This arrangement of the first filter 621 and the magnetic pole 442a makes it easier for the toner that falls from the first filter 621 to be collected by the magnetic brush on the outer circumferential surface of the developing roller 44. In particular, the area up to about the midpoint between the peak position of the perpendicular magnetic force of the magnetic pole 442a and the position of the perpendicular magnetic force of 0 mT with respect to the rotation direction R21 is an area where the magnetic brush stands and is easy to collect the toner, and it is preferable that this area faces the first filter 621.

In addition, in the image forming device 1, the developer used to form the toner image is a two-component developer containing a magnetic carrier and a toner. It is known that two-component developers are prone to toner scattering from the developing container 50. Therefore, by properly positioning the vibration generating unit 14 as described above in an image forming device 1 that uses a two-component developer, it is possible to more effectively suppress toner scattering within the image forming device 1.

The control unit 8 of the image forming device 1 can execute two control modes for the toner collected by the filter 62: a toner recovery mode and a toner discharge mode.

In the toner recovery mode, the toner captured by the filter 62 is adhered to the developing roller 44 and recovered. In detail, in the toner recovery mode, the vibration generating unit 14 vibrates the first filter 621, so that the toner captured by the first filter 621 and adhered to the first filter 621 falls onto a magnetic brush formed on the outer circumferential surface of the developing roller 44 and is recovered. The detailed process of the toner recovery mode will be described later.

In the toner discharge mode, the toner captured by the filter 62 is discharged from inside the duct 61 to the second transport chamber 53 by rotating the fan 63 in the reverse direction. More specifically, in the toner discharge mode, the fan 63 is rotated in the reverse direction relative to the forward rotation that draws air from inside the second transport chamber 53 into the duct 61. This causes the toner that has been captured by and adhered to the second filter 622 to be discharged from inside the duct 61 to the second transport chamber 53. The detailed process of the toner discharge mode will be described later.

The above configuration makes it possible to more effectively restore the functions of the first filter 621 and the second filter 622, which are located on the upstream side and downstream side of the air flow direction of the duct 61, respectively.

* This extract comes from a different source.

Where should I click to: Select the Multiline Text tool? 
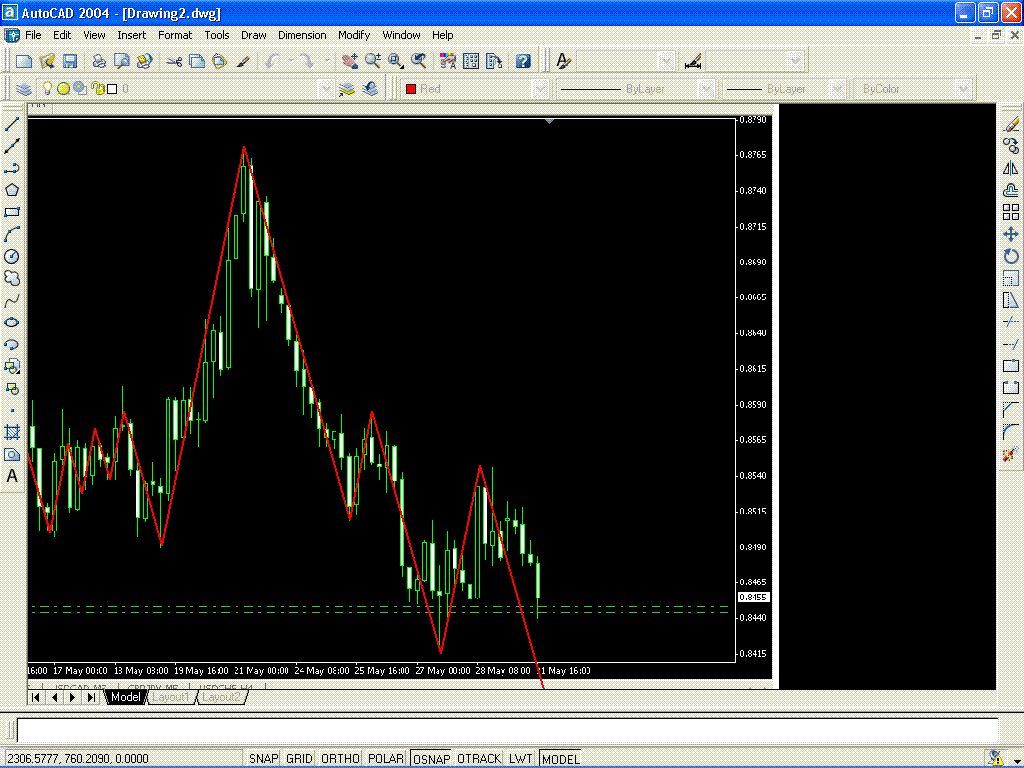(x=13, y=476)
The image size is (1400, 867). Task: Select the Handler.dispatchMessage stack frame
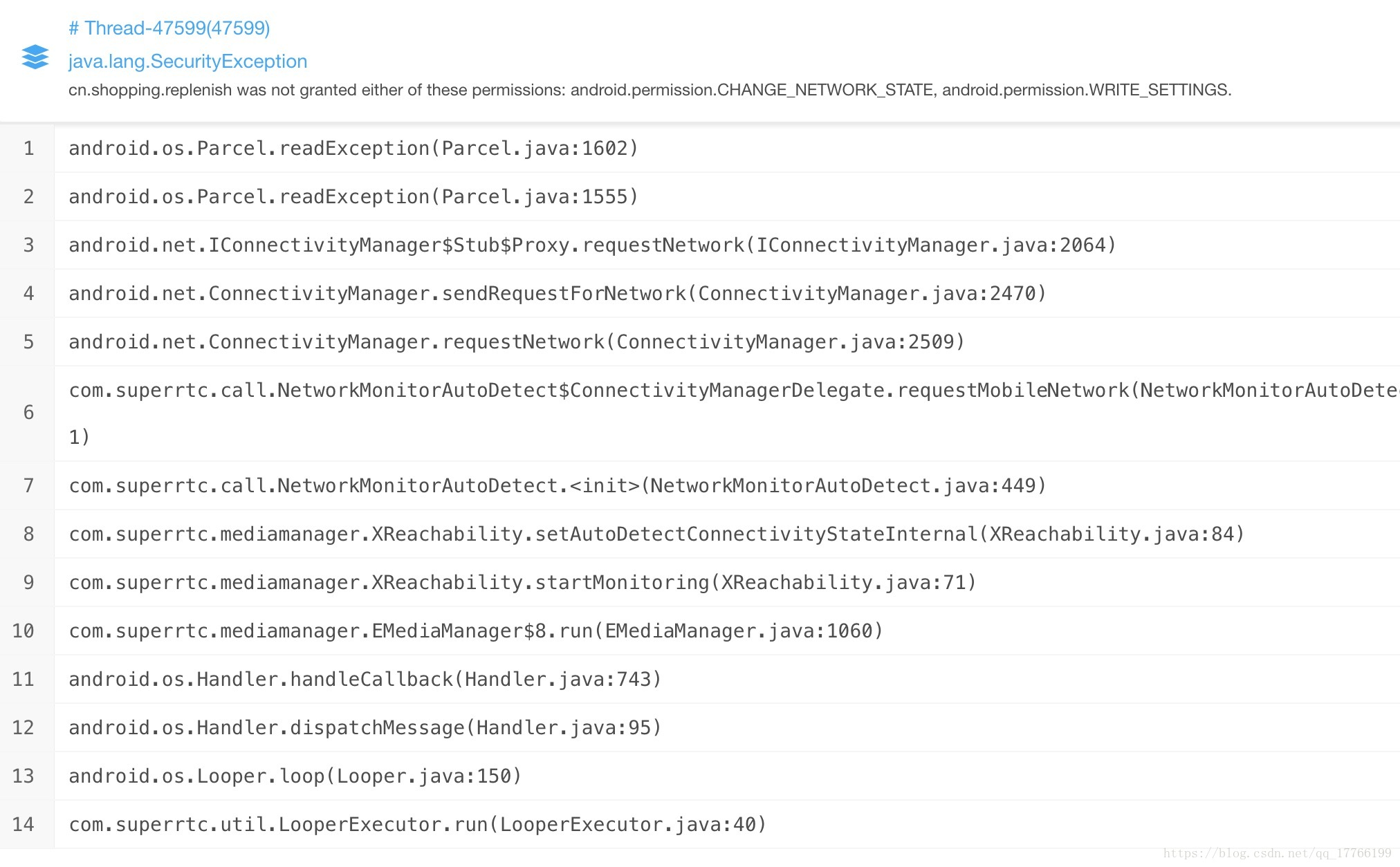tap(365, 728)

Furthermore, the control unit 8 can execute two modes for each of the toner recovery mode and the toner discharge mode: a toner disposal type control mode in which the toner collected by the filter 62 is disposed of, and a toner reuse type control mode in which the toner is reused. Figure 7 is a partially enlarged cross-sectional front view of the periphery of the image forming unit 20 in Figure 3, and is an explanatory diagram of the control mode related to the suppression of toner scattering.

In FIG. 7, the rotation direction R11 of the photoconductor drum 21 during image formation, the rotation direction R21 (forward rotation) of the developing roller 44 (developing sleeve 441) during image formation, and the rotation direction R22 (reverse rotation) of the developing roller 44 (developing sleeve 441) during the toner disposal type control mode are depicted with arrows. The rotation direction R21 and the rotation direction R22 of the developing roller 44 are opposite to each other. Also, for convenience of explanation, the toner (black circle shape) that has fallen from the first filter 621 is depicted below the first filter 621 in FIG. 7, on the outer circumferential surface of the developing roller 44, and on the outer circumferential surface of the photoconductor drum 21, but the actual toner is much smaller than the toner (black circle shape) depicted in FIG. 7. Also, although a magnetic brush of developer is formed on the outer circumferential surface of the developing roller 44, the depiction of the magnetic brush is omitted.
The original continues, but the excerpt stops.